SOURCE DOCUMENT:
(begin)

YSabel, or a YA novel by Guy Gavriel Kay that really isn’t one. Or is it?

Note, this is a re-read of an 18-year-old book and I spoil it throughout from the get-go.

Guy Gavriel Kay’s award-winning novel, Ysabel.

The year was 2007. My world and the world of genre fiction were different. I was barely a reviewer in those days, not really published anywhere beyond my own blog as yet. YA and urban fantasy (often mixed together) were the hotness of the age. Rowling was still writing the original HP series and her hateful beliefs were not as well known. Pratchett was still writing, too.

And Guy Gavriel Kay wrote Ysabel and I read it. I forget if it was a review copy or something else, probably I just bought it back in the day. I had enjoyed a number of Kay novels at that point and was excited for something relatively different from Kay. What do I mean? Well, Ysabel is a strange book by Kay on a number of levels, and not what one might have expected. I enjoyed it, put it down, wrote a short review of it for my blog, and let it simmer in the back of my mind for a good long time. 

Back to the present, I decided to re-read the book, in audio, in 2025  and give it another and considered look at it. Guy Gavriel Kay’s Ysabel is unlike every other book he has written. It’s a followup of sorts to his original Fionavar Trilogy, featuring two characters from that trilogy who show up in this one. This novel is entirely set in the modern world and in the present (Fionavar starts in our world but soon shifts us to the First World). The novel is overwhelmingly in its main protagonist’s point of view. Especially compared to his newest books, there are more outright supernatural elements in this book than usual.

And the novel has a teenage protagonist. Given that this was written in a highwater mark for YA fiction (and urban fantasy to boot), it doesn’t feel like so much that Kay was trying to ride the wave of a trend so much as taking a drink from that wellspring and seeing what he could make of it. In a way, the novel feels like an exploration of two subgenres at once, and a way to revisit a bit of the Fionavar verse at the same time.

(end)

DATASET EXCERPTS:
(begin)

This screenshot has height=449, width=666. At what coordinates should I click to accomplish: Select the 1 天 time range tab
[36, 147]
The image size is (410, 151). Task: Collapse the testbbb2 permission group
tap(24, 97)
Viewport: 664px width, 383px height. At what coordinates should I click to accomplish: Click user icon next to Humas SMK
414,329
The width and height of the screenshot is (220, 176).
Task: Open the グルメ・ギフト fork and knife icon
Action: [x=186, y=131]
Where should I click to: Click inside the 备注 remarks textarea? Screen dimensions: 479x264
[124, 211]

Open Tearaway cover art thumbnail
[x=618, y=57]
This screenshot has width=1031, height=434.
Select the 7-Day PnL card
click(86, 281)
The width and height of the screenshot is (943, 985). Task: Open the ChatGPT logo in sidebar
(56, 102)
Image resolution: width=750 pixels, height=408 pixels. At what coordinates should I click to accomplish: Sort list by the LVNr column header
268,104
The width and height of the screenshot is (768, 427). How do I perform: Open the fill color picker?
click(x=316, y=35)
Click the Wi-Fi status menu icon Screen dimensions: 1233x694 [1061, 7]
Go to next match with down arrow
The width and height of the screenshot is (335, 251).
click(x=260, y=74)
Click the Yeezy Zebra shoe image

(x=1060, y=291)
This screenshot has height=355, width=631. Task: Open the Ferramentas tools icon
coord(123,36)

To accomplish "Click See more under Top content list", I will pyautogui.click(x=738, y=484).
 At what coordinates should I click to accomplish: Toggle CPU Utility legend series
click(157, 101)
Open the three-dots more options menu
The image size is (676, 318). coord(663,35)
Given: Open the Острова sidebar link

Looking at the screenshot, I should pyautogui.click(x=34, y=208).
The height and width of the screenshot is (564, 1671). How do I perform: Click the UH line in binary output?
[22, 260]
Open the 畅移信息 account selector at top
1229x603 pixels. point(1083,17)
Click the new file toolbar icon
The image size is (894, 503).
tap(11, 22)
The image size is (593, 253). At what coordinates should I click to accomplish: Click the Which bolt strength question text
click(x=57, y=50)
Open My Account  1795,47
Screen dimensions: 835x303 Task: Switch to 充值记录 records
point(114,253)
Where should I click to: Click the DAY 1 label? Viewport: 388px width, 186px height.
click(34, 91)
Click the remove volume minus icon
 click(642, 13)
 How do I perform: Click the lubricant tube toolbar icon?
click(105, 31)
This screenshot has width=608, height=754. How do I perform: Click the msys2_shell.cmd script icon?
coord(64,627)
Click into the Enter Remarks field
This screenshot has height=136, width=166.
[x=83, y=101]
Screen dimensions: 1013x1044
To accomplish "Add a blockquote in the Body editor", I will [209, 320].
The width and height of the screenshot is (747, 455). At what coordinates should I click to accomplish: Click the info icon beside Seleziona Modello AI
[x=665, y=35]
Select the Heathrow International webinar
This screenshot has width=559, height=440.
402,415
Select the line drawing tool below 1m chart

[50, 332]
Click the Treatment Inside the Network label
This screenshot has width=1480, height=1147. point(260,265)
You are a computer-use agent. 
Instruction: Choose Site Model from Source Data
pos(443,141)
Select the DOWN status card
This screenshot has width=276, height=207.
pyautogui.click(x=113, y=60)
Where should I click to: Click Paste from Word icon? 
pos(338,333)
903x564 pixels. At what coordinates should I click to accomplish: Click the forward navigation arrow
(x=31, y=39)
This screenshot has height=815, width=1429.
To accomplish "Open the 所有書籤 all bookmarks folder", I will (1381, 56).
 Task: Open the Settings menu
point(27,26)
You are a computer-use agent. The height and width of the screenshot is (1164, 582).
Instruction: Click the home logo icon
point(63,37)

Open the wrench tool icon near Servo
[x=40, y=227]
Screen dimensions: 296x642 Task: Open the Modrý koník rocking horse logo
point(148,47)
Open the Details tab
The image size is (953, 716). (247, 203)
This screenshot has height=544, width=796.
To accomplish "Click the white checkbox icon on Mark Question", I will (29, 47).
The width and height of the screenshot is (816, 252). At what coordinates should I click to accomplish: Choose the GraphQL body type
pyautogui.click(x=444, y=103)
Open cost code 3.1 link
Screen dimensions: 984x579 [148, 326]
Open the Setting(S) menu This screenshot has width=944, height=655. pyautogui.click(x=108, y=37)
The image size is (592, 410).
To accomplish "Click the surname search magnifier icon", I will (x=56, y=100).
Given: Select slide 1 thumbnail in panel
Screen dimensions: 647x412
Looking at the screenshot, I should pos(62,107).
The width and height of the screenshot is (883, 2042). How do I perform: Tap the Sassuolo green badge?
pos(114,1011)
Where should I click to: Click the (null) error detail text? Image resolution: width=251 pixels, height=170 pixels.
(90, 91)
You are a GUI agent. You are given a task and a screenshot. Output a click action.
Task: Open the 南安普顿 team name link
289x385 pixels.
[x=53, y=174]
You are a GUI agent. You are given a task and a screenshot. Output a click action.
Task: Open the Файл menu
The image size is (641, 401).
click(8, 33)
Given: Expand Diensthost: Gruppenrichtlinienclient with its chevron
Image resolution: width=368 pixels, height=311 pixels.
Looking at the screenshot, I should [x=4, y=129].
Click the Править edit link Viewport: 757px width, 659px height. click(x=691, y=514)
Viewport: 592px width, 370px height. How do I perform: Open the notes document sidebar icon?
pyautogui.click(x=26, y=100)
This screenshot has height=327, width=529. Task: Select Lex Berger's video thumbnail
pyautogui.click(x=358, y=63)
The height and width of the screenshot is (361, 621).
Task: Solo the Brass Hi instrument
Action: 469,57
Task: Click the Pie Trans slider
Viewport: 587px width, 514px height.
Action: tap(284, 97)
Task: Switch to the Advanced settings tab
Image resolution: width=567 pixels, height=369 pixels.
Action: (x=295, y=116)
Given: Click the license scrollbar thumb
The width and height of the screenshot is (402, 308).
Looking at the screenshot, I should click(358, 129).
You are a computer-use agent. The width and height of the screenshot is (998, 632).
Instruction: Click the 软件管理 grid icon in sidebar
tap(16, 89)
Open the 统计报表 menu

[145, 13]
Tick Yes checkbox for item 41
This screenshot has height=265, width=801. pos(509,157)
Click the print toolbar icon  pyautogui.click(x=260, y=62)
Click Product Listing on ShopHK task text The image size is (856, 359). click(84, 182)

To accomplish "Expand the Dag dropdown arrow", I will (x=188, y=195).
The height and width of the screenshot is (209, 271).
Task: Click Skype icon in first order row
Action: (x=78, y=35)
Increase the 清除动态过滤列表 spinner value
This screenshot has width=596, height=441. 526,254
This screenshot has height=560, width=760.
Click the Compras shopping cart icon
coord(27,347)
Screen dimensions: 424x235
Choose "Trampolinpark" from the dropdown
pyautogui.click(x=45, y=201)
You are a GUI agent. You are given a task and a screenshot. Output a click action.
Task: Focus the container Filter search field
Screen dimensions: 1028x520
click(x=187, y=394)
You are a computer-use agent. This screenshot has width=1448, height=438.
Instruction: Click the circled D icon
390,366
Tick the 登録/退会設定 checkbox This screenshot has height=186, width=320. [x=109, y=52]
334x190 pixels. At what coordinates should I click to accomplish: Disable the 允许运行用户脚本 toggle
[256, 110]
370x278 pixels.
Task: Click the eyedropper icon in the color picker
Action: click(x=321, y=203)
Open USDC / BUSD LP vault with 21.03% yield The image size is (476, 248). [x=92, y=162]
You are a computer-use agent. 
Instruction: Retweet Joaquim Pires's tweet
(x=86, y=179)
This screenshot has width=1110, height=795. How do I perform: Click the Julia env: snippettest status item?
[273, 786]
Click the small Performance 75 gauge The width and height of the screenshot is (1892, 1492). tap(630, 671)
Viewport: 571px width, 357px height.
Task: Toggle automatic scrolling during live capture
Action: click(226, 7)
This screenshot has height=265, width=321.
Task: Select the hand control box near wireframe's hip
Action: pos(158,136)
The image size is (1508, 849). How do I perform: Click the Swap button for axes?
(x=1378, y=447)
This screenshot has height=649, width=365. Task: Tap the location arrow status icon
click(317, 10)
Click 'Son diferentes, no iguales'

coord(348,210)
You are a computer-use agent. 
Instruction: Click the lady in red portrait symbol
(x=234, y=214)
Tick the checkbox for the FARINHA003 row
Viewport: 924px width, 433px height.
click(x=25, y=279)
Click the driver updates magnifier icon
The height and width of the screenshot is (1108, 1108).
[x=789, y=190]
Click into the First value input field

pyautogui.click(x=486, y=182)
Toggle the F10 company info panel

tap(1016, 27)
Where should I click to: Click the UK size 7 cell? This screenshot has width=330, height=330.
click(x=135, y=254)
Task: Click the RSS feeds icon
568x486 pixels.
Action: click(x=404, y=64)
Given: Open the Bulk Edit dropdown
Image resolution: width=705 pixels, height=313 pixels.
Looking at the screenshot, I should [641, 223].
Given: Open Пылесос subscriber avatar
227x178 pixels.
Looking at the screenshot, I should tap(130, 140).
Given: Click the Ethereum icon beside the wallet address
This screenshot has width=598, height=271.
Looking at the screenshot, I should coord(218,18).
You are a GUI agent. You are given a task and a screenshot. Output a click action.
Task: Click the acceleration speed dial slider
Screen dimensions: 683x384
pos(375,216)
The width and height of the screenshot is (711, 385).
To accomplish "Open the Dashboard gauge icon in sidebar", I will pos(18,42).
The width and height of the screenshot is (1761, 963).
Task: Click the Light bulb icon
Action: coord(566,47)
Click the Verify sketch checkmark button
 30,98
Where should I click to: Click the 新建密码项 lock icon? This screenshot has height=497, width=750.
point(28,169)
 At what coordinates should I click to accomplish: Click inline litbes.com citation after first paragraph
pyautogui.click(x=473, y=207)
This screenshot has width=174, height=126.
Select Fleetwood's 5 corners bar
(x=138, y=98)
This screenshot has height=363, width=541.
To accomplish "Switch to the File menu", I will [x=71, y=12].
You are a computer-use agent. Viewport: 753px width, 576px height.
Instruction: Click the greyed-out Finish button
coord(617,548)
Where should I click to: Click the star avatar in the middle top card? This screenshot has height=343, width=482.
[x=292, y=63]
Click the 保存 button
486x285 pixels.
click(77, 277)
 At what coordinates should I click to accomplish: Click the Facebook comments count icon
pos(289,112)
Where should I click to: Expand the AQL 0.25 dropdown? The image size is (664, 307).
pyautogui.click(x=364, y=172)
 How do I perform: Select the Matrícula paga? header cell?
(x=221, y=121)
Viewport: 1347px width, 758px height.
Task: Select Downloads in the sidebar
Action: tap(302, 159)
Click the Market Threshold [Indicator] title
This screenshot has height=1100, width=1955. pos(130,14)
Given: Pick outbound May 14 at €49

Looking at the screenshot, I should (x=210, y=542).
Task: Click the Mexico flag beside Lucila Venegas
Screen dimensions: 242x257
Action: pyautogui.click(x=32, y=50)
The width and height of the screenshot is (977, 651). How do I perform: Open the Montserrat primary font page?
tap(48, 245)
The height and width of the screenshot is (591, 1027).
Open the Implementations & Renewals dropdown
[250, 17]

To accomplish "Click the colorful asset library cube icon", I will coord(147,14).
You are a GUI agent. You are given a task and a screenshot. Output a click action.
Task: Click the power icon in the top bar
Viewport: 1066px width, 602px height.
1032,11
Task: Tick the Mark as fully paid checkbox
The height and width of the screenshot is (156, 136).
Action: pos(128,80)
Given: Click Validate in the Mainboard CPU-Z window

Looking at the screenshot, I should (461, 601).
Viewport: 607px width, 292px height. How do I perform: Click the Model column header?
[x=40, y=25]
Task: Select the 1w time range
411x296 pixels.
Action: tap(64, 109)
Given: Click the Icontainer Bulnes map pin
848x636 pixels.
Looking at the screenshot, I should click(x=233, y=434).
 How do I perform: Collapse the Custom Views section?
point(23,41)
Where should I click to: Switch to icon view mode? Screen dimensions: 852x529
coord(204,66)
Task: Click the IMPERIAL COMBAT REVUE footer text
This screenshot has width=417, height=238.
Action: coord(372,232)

(end)

CHALLENGES:
(1) Answer these questions using the Ysabel review:
(a) In what year does the review say the book was first read?
(b) In what year and in what format was the book re-read?
(c) What earlier work by Kay is Ysabel described as a followup of sorts to?
(2) Reproduce word for word the passage of the Ysabel review starting with "The year was" and going on through "good long time.".
(3) List every writer the Ysabel review names.

TASK-BY-TASK OUTPUTS:
(1)
(a) 2007
(b) 2025, in audio
(c) His original Fionavar Trilogy

(2)
The year was 2007. My world and the world of genre fiction were different. I was barely a reviewer in those days, not really published anywhere beyond my own blog as yet. YA and urban fantasy (often mixed together) were the hotness of the age. Rowling was still writing the original HP series and her hateful beliefs were not as well known. Pratchett was still writing, too.

And Guy Gavriel Kay wrote Ysabel and I read it. I forget if it was a review copy or something else, probably I just bought it back in the day. I had enjoyed a number of Kay novels at that point and was excited for something relatively different from Kay. What do I mean? Well, Ysabel is a strange book by Kay on a number of levels, and not what one might have expected. I enjoyed it, put it down, wrote a short review of it for my blog, and let it simmer in the back of my mind for a good long time.

(3) Guy Gavriel Kay, Rowling, Pratchett